Fig 2. NGS allows the identification of aptamer motifs and their evolution during SELEX.

(A) Workflow of the SELEX technique and variations applied in this work. The ssDNA library (N40) was incubated with the HMG-box proteins immobilized in magnetic beads. After incubation, a magnet is used to separate the ssDNA molecules that bound the proteins on the magnetic beads. To amplify the bound molecules a PCR using a modified reverse primer with the T7 promoter region is performed. After purification, in vitro transcription is carried out, followed by in vitro reverse transcription.
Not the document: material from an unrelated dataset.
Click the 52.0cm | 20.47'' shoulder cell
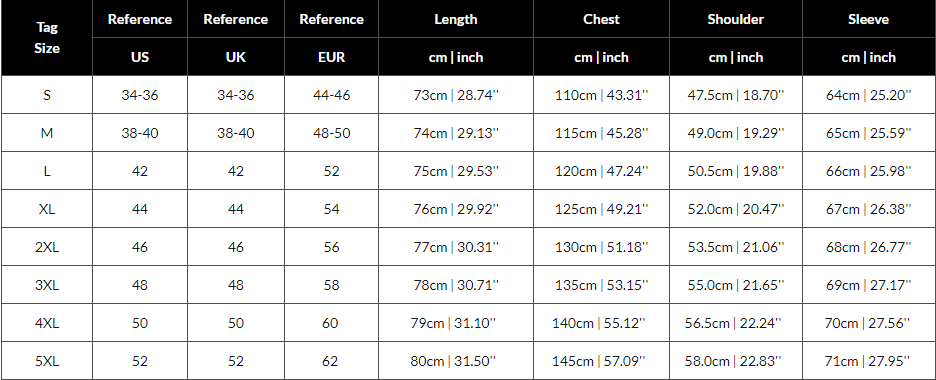 [735, 209]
Finally, an enriched ssDNA library is generated and used for a next cycle or for sequencing. (B) Progression of enrichment along steps of selection as evaluated by the DiVE technique [24]. The ratio between non-degraded DNA (enriched)/total DNA was calculated from image quantifications of the resulting agarose gel using the ImageJ software [41] (see material and methods). Rounds 4, 6, 8, 10 and 14 were chosen for NGS analysis. (C) Scheme depicting the workflow for sequence analysis. (D) MEME (The MEME Suite) was used to identify the most characteristic motifs in each sequenced SELEX cycle. Three motifs were the most represented in cycles 8 (motif 3), 10 (motif 2), and 14 (motif 1). Sequences from cycles 8 and 10 share a conserved region inside motifs 3 and 2, whereas this region is lost in motif 1. No representative motif was detected in cycle 4. (E) Dynamics of aptamer motifs along SELEX cycles.